A custom field’s Unique Field Name can be referenced outside of the “field definition” record (for example, within serialized configuration values). Renaming it directly can break dependent configurations (saved filters, rollups, dashboards, etc.) if those references are not updated at the same time. In addition, changing these identifiers directly at the database level is typically not a supported operation due to risk of unintended side effects. 

Example: typo correction request in a Parallel Development Tech Preview environment for staus → status with a requirement to avoid impacting existing data.

Resolution

Recommended Approach: Create a New Field and Migrate Data (No Direct DB Rename)

  1. Create a new field on the applicable item type with the correct Unique Field Name (for example, status) and the same field type as the old field.
  2. Identify all affected items:
    • Use filters to collect items where the old field has data (or where the old field exists on the item type).
  3. Migrate values from the old field to the new field using one of the following methods:
    • Excel Roundtrip (best when items are editable), or
    • API-based migration (best when items may be workflow-locked; see below).
  4. After validating the migration results:
    • Keep the old field (recommended when you want to avoid any potential ripple effects and simply omit it from views/exports), or
    • Delete the old field (only after confirming it’s not needed anywhere and data has been fully migrated).

This approach avoids the risks associated with renaming an identifier that may be referenced in configuration strings (saved filters/rollups/dashboards/etc.).

Option A: Excel Roundtrip Migration (When Items Can Be Edited)

Use an Excel Roundtrip to populate the new (correctly named) field from the old (typo’d) field:

  1. Add the new field to the item type.
  2. Run a filter/smart filter to gather the target items.
  3. Perform an Excel Roundtrip export for the filtered set.
  4. In Excel, ensure values from the old field are mapped into the new field on import.
  5. Import back, using conflict handling appropriate for your scenario (for example, “Excel wins” if you want the imported value to overwrite blanks).

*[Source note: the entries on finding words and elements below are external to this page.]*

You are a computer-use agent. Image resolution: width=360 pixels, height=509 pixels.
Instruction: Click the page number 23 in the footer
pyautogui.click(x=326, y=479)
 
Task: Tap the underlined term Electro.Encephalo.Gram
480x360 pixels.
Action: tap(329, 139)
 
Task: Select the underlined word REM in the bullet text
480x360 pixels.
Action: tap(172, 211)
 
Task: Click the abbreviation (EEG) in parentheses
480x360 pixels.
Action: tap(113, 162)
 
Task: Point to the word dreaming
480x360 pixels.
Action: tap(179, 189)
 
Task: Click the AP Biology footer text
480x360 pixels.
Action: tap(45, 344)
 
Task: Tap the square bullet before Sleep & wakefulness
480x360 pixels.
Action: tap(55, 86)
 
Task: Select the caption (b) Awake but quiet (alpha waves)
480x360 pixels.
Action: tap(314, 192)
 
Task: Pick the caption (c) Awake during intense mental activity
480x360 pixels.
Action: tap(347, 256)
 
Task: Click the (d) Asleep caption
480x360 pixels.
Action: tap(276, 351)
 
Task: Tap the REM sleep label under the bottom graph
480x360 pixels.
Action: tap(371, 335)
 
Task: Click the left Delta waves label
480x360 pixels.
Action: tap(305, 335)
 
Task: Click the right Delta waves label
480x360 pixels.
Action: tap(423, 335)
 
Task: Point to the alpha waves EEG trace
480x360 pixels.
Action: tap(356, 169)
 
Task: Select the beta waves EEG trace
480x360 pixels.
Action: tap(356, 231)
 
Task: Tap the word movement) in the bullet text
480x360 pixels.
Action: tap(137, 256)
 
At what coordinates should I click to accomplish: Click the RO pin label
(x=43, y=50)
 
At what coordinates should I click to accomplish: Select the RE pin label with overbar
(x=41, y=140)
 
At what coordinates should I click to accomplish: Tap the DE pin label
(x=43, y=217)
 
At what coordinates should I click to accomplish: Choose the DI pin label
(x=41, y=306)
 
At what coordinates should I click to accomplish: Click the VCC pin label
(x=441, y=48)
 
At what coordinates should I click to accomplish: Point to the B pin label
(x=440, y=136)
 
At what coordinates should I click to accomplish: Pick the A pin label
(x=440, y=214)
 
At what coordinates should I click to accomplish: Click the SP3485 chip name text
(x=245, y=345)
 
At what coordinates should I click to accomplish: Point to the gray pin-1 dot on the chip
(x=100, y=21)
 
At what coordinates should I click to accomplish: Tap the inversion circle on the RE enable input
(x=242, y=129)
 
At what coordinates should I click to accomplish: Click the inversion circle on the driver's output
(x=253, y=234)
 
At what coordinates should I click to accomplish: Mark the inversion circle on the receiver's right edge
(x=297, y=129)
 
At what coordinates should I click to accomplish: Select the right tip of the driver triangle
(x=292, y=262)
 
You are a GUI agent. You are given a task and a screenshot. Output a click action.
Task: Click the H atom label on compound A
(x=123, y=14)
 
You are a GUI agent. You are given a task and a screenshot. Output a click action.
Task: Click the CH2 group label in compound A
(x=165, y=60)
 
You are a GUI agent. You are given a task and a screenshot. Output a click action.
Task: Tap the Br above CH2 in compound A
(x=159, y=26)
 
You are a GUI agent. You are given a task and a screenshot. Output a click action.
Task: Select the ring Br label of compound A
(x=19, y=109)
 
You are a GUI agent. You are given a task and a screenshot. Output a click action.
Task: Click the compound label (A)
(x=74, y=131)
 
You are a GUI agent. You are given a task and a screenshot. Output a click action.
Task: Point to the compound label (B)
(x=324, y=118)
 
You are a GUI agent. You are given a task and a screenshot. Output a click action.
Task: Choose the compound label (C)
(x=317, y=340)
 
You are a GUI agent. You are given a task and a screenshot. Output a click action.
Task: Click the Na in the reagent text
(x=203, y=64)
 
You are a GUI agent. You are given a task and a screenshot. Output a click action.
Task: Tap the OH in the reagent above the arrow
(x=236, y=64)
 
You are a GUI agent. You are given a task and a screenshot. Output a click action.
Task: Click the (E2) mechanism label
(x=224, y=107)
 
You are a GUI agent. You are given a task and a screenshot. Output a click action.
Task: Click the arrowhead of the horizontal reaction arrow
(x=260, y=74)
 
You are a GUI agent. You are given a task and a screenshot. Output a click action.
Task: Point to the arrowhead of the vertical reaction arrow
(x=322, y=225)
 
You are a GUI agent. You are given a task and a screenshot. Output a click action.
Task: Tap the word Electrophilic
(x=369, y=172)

Notes from the case: roundtrip migration was tested as effective even across multiple projects/containers, but large volumes may require batching.

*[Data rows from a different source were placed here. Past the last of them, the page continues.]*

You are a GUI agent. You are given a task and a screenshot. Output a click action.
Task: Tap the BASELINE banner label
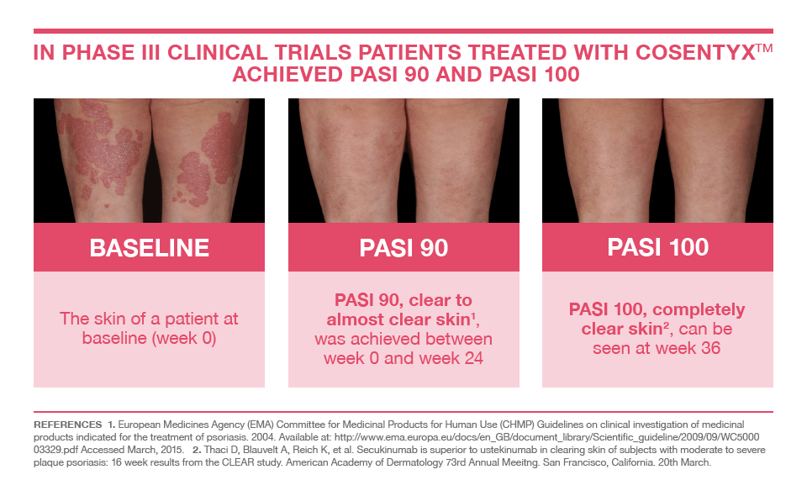click(x=149, y=248)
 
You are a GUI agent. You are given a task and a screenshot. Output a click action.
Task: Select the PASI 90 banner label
click(x=404, y=248)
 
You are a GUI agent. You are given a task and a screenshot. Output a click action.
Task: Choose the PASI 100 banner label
click(x=657, y=247)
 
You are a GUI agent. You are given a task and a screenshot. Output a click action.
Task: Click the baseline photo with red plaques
click(x=149, y=160)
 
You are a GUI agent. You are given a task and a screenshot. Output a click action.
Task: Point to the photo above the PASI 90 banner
click(x=404, y=160)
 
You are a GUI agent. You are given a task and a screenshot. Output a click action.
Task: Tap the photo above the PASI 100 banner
click(x=657, y=160)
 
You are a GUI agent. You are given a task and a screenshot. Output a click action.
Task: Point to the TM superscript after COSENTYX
click(x=763, y=47)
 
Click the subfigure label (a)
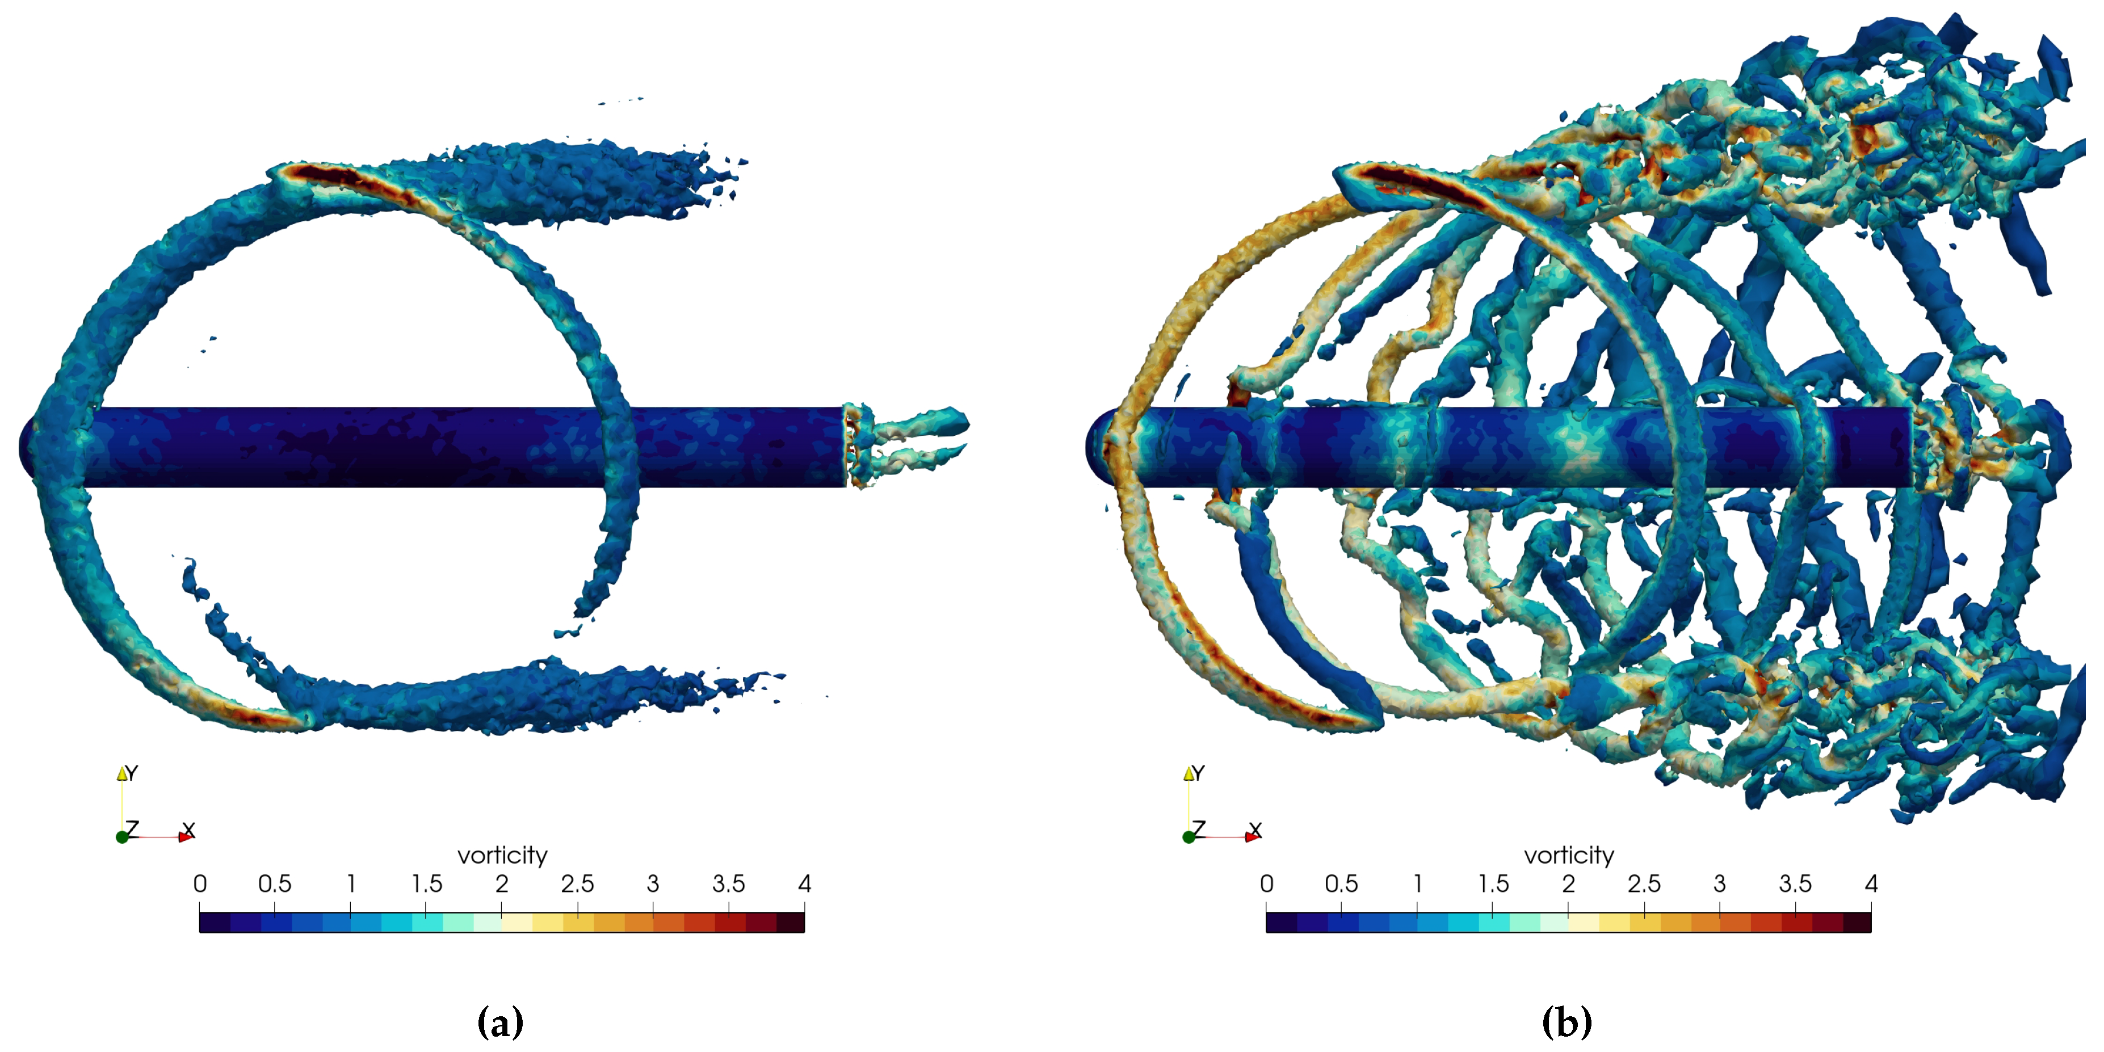click(500, 1022)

Option B: API-Based Migration for Workflow-Locked Items (Unlock → Update → Re-lock)

If items are system-locked by workflow (for example, locked at “Approved”), Excel Roundtrip may not be feasible. In that scenario, migrate data via an API/scripted process that temporarily transitions items to an unlocked state, updates the field, then transitions them back.

High-level outline:

  1. Create the new field with the correct Unique Field Name.
  2. For each impacted item:
    • Read the value from the old field.
    • If the item is in a locked status, transition it to an unlocked status.
    • Update the new field with the old value.
    • Transition the item back to its original locked status (for example, “Approved”).
    • Add an appropriate transition comment (example: “Transitioned for clerical API edit”) to preserve traceability.

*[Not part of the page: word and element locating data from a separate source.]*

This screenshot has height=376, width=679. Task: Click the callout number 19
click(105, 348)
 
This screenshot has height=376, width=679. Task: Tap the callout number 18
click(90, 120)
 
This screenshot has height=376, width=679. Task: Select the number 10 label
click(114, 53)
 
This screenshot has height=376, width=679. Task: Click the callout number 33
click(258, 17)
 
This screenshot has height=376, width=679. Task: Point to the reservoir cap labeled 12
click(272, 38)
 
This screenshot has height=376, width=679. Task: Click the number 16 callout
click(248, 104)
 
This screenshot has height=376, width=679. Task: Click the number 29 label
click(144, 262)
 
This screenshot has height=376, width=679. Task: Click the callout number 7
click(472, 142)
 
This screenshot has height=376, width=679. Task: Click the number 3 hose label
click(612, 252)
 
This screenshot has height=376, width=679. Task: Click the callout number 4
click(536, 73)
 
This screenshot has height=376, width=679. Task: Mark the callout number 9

Workflow configuration guidance:

  • Ensure the transition path from Approved → temporary unlocked status → Approved is only available to a controlled integration user/account (for example, via workflow transition permissions).

If you do not have internal development resources, consider engaging Jama’s services organization (for example, Extended Engineering Services) for scripted migration assistance, per your account team’s process.